[Opening DATA PROVIDED section]

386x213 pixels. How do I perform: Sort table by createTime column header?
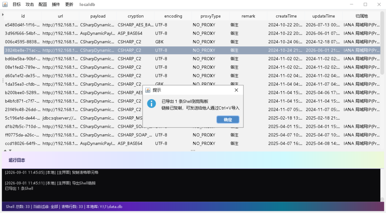coord(286,16)
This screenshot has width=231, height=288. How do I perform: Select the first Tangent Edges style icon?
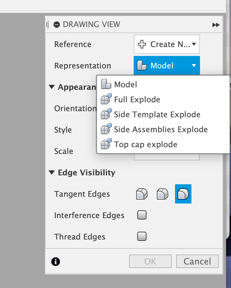coord(142,194)
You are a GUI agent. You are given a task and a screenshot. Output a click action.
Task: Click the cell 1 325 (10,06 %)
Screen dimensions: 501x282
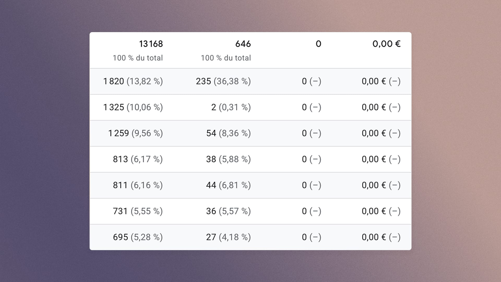133,107
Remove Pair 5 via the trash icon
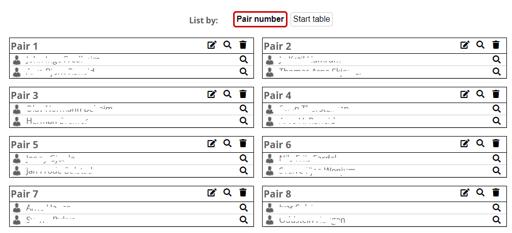Image resolution: width=512 pixels, height=233 pixels. tap(243, 144)
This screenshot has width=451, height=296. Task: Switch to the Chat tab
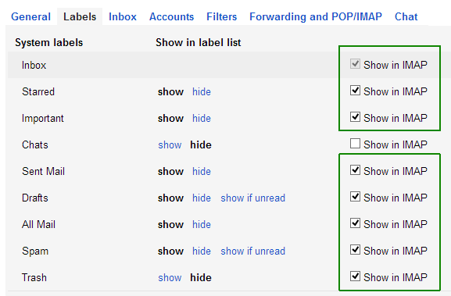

[Closing DATA PROVIDED section]

An exact copy of the entries, minus the pictures, is what's needed here.

## ANSWER:
386x213 pixels. How do I perform: Sort table by createTime column header?
coord(286,16)
This screenshot has width=231, height=288. How do I perform: Select the first Tangent Edges style icon?
coord(142,194)
You are a GUI agent. You are given a task and a screenshot. Output a click action.
Task: Click the cell 1 325 (10,06 %)
Screen dimensions: 501x282
133,107
Remove Pair 5 via the trash icon
Image resolution: width=512 pixels, height=233 pixels. tap(243, 144)
This screenshot has width=451, height=296. Task: Switch to the Chat tab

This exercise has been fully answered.